§ Work required: Retype the records below exactly. Leave nothing out.

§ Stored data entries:
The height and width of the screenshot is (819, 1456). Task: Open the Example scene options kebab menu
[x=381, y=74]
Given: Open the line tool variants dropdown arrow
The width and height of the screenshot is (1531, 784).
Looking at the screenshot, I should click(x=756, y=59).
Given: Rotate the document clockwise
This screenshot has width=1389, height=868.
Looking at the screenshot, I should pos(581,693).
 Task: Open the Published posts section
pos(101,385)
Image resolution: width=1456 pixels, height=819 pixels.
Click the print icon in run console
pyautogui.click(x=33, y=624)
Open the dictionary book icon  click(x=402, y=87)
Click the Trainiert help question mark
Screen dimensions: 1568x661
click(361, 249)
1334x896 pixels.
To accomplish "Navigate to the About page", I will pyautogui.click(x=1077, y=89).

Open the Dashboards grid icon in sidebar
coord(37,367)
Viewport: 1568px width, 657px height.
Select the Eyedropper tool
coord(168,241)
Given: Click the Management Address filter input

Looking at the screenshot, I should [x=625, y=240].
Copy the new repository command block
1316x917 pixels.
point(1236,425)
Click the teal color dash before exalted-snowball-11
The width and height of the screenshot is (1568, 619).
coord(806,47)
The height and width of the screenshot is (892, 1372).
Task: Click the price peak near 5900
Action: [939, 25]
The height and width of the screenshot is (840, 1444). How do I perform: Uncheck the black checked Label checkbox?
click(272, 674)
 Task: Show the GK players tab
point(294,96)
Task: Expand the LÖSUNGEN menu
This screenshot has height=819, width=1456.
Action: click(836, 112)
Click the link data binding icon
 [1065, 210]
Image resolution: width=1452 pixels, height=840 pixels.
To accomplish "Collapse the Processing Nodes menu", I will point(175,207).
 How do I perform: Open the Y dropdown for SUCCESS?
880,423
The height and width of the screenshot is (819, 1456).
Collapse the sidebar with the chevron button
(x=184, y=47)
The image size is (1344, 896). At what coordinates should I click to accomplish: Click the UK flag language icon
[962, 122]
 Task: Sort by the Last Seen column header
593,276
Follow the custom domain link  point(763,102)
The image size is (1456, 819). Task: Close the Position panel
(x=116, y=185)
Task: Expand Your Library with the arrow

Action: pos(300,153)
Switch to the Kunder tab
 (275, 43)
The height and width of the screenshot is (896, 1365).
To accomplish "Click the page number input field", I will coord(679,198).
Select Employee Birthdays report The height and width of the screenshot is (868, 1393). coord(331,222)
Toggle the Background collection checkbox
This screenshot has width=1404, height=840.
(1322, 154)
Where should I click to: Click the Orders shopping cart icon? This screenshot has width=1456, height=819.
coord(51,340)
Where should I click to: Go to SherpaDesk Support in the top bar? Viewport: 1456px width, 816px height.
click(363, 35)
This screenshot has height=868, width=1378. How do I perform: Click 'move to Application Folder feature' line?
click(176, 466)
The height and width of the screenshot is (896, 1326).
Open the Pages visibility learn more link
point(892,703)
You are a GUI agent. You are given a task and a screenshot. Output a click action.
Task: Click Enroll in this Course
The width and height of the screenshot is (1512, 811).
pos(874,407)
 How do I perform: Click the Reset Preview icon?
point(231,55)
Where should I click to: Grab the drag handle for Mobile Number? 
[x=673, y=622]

§ Response for this exercise:
The height and width of the screenshot is (819, 1456). Task: Open the Example scene options kebab menu
[x=381, y=74]
Given: Open the line tool variants dropdown arrow
The width and height of the screenshot is (1531, 784).
Looking at the screenshot, I should click(x=756, y=59).
Given: Rotate the document clockwise
This screenshot has width=1389, height=868.
Looking at the screenshot, I should pos(581,693).
 Task: Open the Published posts section
pos(101,385)
Image resolution: width=1456 pixels, height=819 pixels.
Click the print icon in run console
pyautogui.click(x=33, y=624)
Open the dictionary book icon  click(x=402, y=87)
Click the Trainiert help question mark
Screen dimensions: 1568x661
click(361, 249)
1334x896 pixels.
To accomplish "Navigate to the About page", I will pyautogui.click(x=1077, y=89).

Open the Dashboards grid icon in sidebar
coord(37,367)
Viewport: 1568px width, 657px height.
Select the Eyedropper tool
coord(168,241)
Given: Click the Management Address filter input

Looking at the screenshot, I should [x=625, y=240].
Copy the new repository command block
1316x917 pixels.
point(1236,425)
Click the teal color dash before exalted-snowball-11
The width and height of the screenshot is (1568, 619).
coord(806,47)
The height and width of the screenshot is (892, 1372).
Task: Click the price peak near 5900
Action: [939, 25]
The height and width of the screenshot is (840, 1444). How do I perform: Uncheck the black checked Label checkbox?
click(272, 674)
 Task: Show the GK players tab
point(294,96)
Task: Expand the LÖSUNGEN menu
This screenshot has height=819, width=1456.
Action: click(836, 112)
Click the link data binding icon
 [1065, 210]
Image resolution: width=1452 pixels, height=840 pixels.
To accomplish "Collapse the Processing Nodes menu", I will point(175,207).
 How do I perform: Open the Y dropdown for SUCCESS?
880,423
The height and width of the screenshot is (819, 1456).
Collapse the sidebar with the chevron button
(x=184, y=47)
The image size is (1344, 896). At what coordinates should I click to accomplish: Click the UK flag language icon
[962, 122]
 Task: Sort by the Last Seen column header
593,276
Follow the custom domain link  point(763,102)
The image size is (1456, 819). Task: Close the Position panel
(x=116, y=185)
Task: Expand Your Library with the arrow

Action: pos(300,153)
Switch to the Kunder tab
 (275, 43)
The height and width of the screenshot is (896, 1365).
To accomplish "Click the page number input field", I will coord(679,198).
Select Employee Birthdays report The height and width of the screenshot is (868, 1393). coord(331,222)
Toggle the Background collection checkbox
This screenshot has width=1404, height=840.
(1322, 154)
Where should I click to: Click the Orders shopping cart icon? This screenshot has width=1456, height=819.
coord(51,340)
Where should I click to: Go to SherpaDesk Support in the top bar? Viewport: 1456px width, 816px height.
click(363, 35)
This screenshot has height=868, width=1378. How do I perform: Click 'move to Application Folder feature' line?
click(176, 466)
The height and width of the screenshot is (896, 1326).
Open the Pages visibility learn more link
point(892,703)
You are a GUI agent. You are given a task and a screenshot. Output a click action.
Task: Click Enroll in this Course
The width and height of the screenshot is (1512, 811).
pos(874,407)
 How do I perform: Click the Reset Preview icon?
point(231,55)
Where should I click to: Grab the drag handle for Mobile Number? 
[x=673, y=622]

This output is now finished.